* SUPPLIED RECORDS
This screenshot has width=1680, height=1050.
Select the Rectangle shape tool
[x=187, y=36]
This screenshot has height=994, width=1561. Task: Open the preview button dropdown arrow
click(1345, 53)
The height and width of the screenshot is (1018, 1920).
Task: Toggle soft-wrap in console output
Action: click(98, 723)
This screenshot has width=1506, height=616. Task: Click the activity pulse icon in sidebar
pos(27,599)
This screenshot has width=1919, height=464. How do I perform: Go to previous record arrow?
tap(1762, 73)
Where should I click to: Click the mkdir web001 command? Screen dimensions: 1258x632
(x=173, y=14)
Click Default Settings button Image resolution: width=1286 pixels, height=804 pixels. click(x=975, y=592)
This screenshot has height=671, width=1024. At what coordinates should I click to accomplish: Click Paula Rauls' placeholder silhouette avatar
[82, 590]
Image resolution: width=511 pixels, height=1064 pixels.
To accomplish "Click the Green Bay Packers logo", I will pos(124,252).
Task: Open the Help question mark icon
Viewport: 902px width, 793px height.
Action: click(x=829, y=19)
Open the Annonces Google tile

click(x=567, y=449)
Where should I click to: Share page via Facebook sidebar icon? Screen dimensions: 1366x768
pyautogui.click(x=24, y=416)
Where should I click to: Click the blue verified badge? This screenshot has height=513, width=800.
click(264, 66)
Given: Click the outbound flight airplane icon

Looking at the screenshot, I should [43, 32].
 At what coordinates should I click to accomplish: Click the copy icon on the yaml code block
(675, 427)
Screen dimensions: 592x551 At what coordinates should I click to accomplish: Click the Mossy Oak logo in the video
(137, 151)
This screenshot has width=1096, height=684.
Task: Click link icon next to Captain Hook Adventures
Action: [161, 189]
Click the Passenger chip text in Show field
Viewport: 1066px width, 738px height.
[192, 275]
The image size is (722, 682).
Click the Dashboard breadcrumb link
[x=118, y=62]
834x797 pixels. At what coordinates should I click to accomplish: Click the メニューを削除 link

* ACTIVITY
Return each entry from the material above exactly as it appears.

* RESPONSE TO THIS TASK
This screenshot has width=1680, height=1050.
Select the Rectangle shape tool
[x=187, y=36]
This screenshot has height=994, width=1561. Task: Open the preview button dropdown arrow
click(1345, 53)
The height and width of the screenshot is (1018, 1920).
Task: Toggle soft-wrap in console output
Action: click(98, 723)
This screenshot has width=1506, height=616. Task: Click the activity pulse icon in sidebar
pos(27,599)
This screenshot has width=1919, height=464. How do I perform: Go to previous record arrow?
tap(1762, 73)
Where should I click to: Click the mkdir web001 command? Screen dimensions: 1258x632
(x=173, y=14)
Click Default Settings button Image resolution: width=1286 pixels, height=804 pixels. click(x=975, y=592)
This screenshot has height=671, width=1024. At what coordinates should I click to accomplish: Click Paula Rauls' placeholder silhouette avatar
[82, 590]
Image resolution: width=511 pixels, height=1064 pixels.
To accomplish "Click the Green Bay Packers logo", I will pos(124,252).
Task: Open the Help question mark icon
Viewport: 902px width, 793px height.
Action: click(x=829, y=19)
Open the Annonces Google tile

click(x=567, y=449)
Where should I click to: Share page via Facebook sidebar icon? Screen dimensions: 1366x768
pyautogui.click(x=24, y=416)
Where should I click to: Click the blue verified badge? This screenshot has height=513, width=800.
click(264, 66)
Given: Click the outbound flight airplane icon

Looking at the screenshot, I should [43, 32].
 At what coordinates should I click to accomplish: Click the copy icon on the yaml code block
(675, 427)
Screen dimensions: 592x551 At what coordinates should I click to accomplish: Click the Mossy Oak logo in the video
(137, 151)
This screenshot has width=1096, height=684.
Task: Click link icon next to Captain Hook Adventures
Action: [161, 189]
Click the Passenger chip text in Show field
Viewport: 1066px width, 738px height.
[192, 275]
The image size is (722, 682).
Click the Dashboard breadcrumb link
[x=118, y=62]
834x797 pixels. At what coordinates should I click to accomplish: Click the メニューを削除 link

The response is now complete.